[Source data]
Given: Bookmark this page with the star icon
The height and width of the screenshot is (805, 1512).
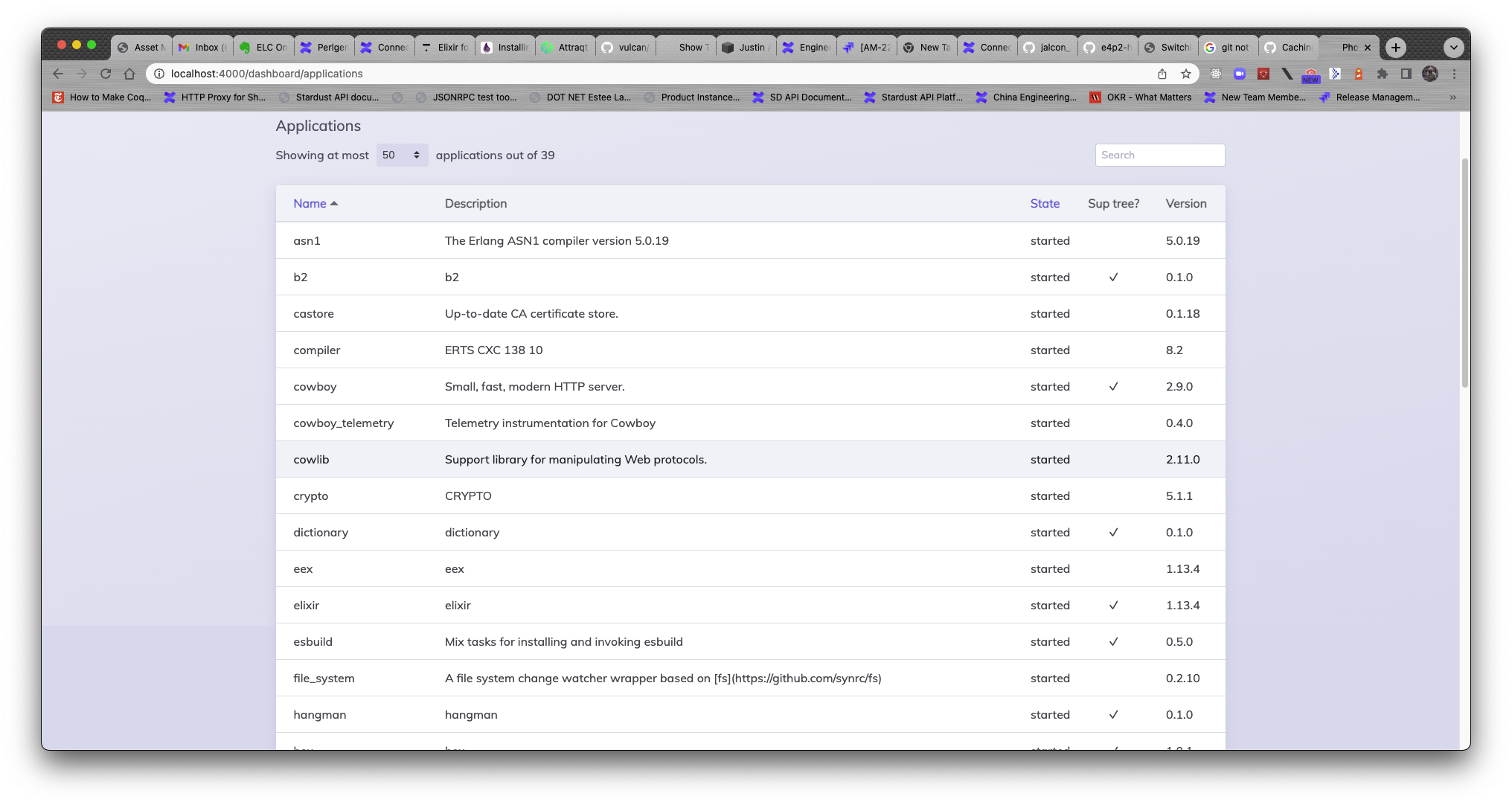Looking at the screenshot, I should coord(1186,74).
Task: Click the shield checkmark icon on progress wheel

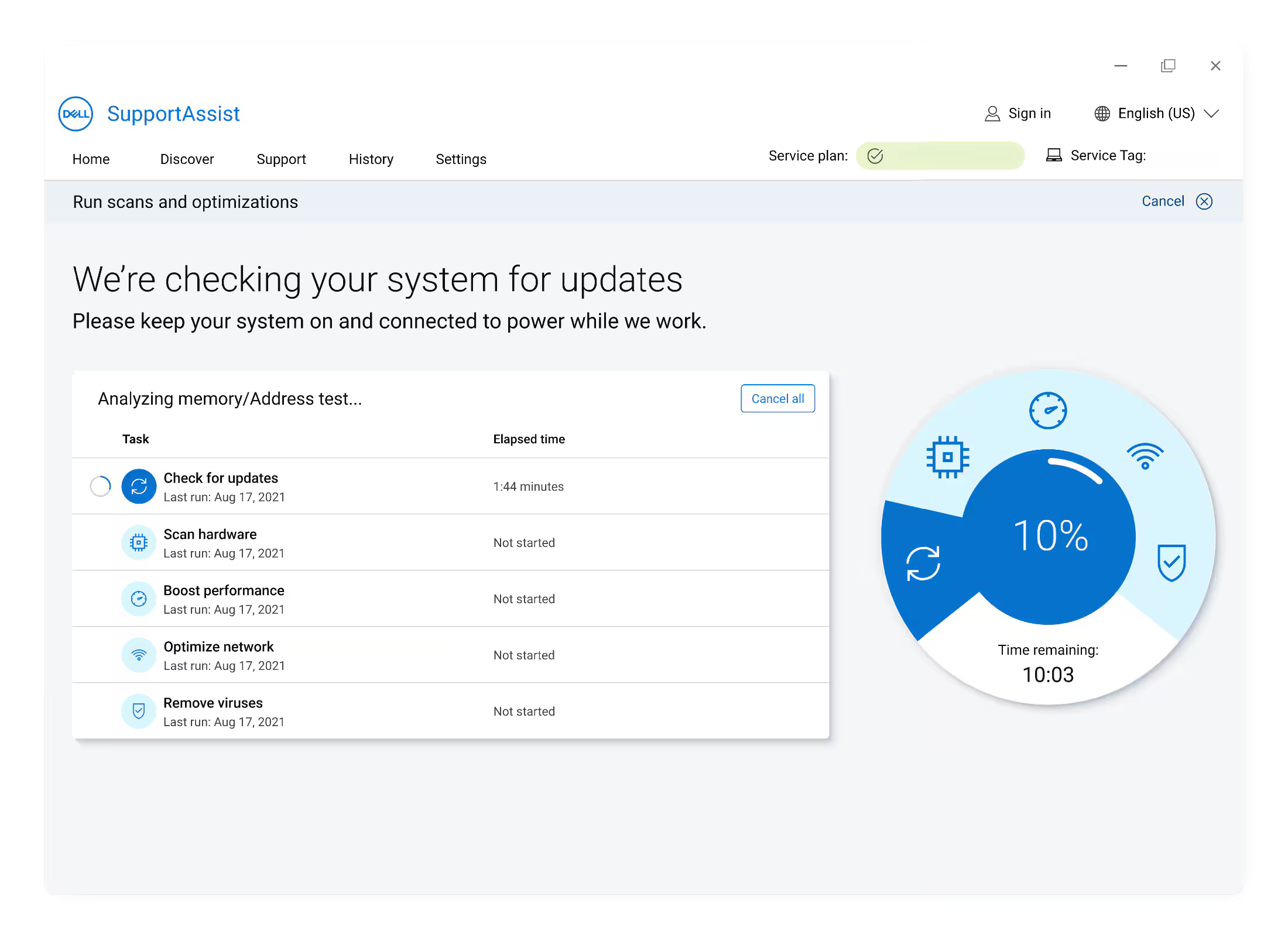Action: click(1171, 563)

=== What you should do ===
None of the pictures should be copied, but every record above must be restated in full.

=== Expected output ===
Given: Bookmark this page with the star icon
The height and width of the screenshot is (805, 1512).
Looking at the screenshot, I should coord(1186,74).
Task: Click the shield checkmark icon on progress wheel

Action: click(1171, 563)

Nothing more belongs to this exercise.